Londoni: Typis Du-Gardianis; impensis Octaviani Pulleyn… 1651.1651
4to, 15 leaves, pp. 301, (1), 1 leaf (blank). With the fine allegorical frontispiece and the two blank leaves C4 (intended to be cancelled) and Ss4 but lacking the first blank leaf. Woodcut headpieces and initials. Contemporary sheep, spine and corners neatly repaired, spine lettered in gilt, (later(?) gilt fillet on sides and lettering on spine rubbed and partly missing. The frontispiece, usually shaved at the bottom as it is larger than the book, is here intact at the bottom but very slightly shaved at the lower fore-edge corner, and is slightly browned. Signature of J. Braxton Hicks (1823–1897), distinguished London physician and obstetrician, on front pastedown; 19th century presentation label from him to the Birmingham Medical Institute on free endpaper, and their gilt stamp (rubbed) on the spine.

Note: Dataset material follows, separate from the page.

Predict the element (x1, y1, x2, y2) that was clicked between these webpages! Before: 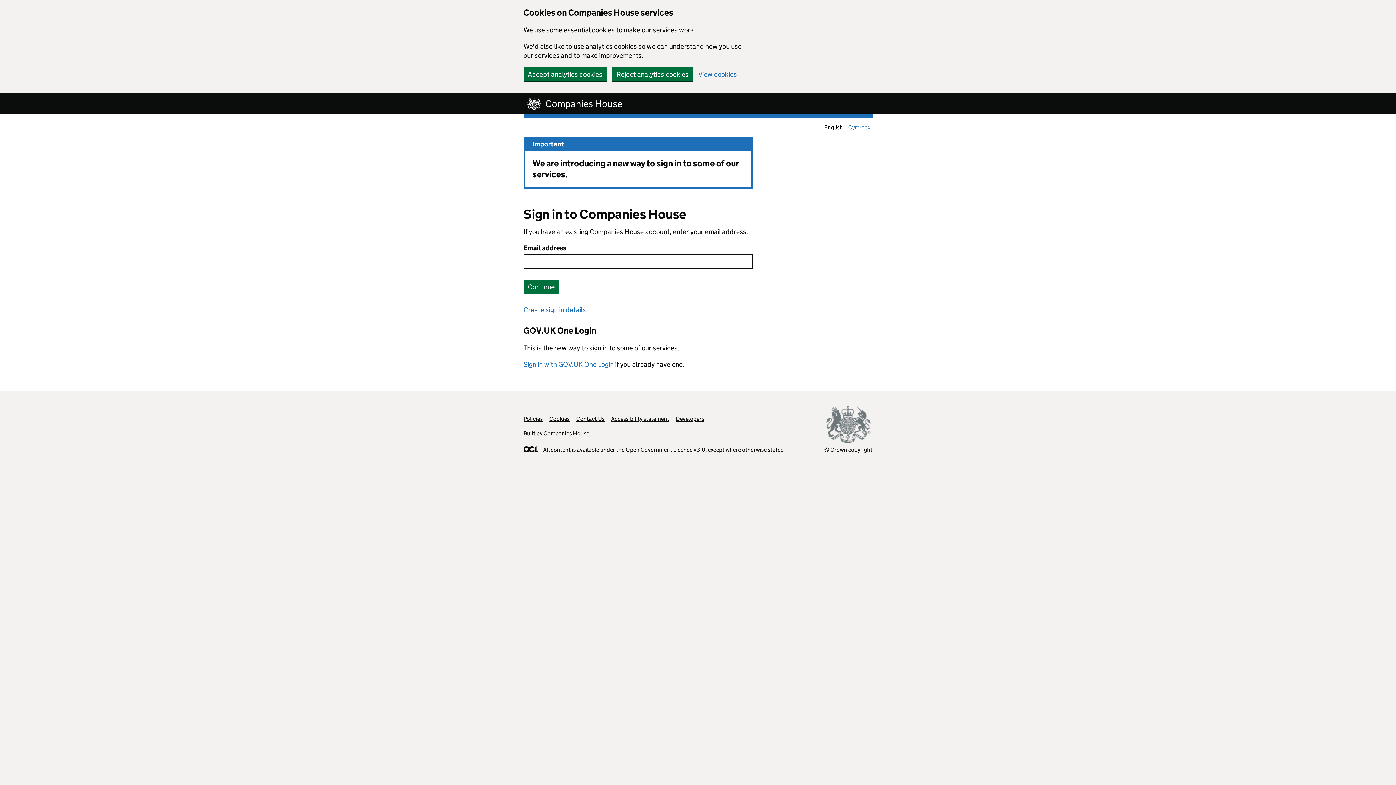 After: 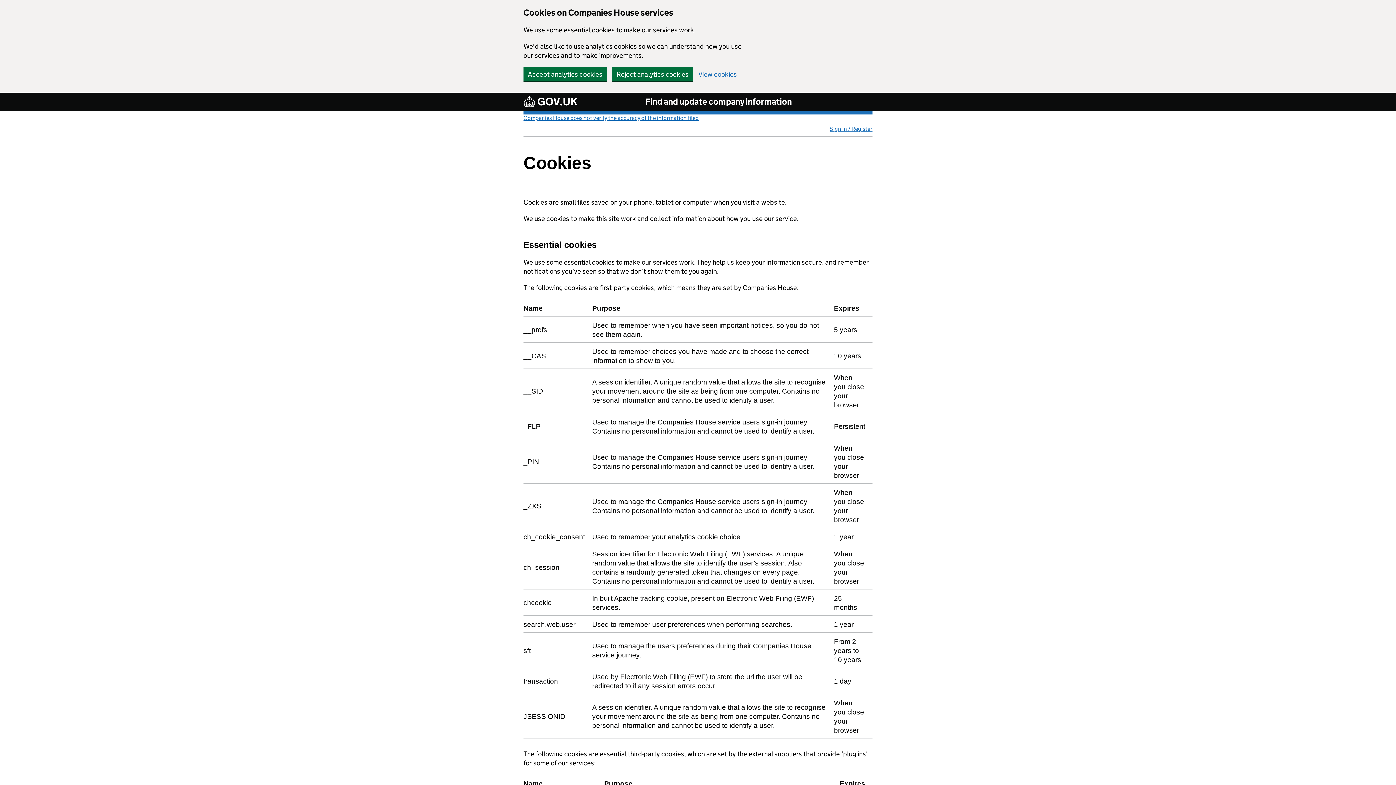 Action: label: Cookies bbox: (549, 415, 569, 422)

FIRST EDITION. G&M 467 and 6146: “The most important book on the subject to appear during the seventeenth century.” Harvey was among the first to disbelieve the erroneous doctrine of the preformation of the foetus. The motto of the frontispiece “Ex ovo omnia” epitomised his theory of the mammalian ovum, a theory not proven until von Baer’s discovery in 1827. Even if Harvey had not discovered the circulation of the blood, his work on embryology would have placed him among the greatest of biological scientists. The chapter on labour, De Partu, is the first original work on obstetrics to be published by an Englishman. Wing H1091. Keynes 34. Russell, British Anatomy, 375. Needham, History of Embryology, pp. 112–133. Spencer, History of British Midwifery, pp. 1–6.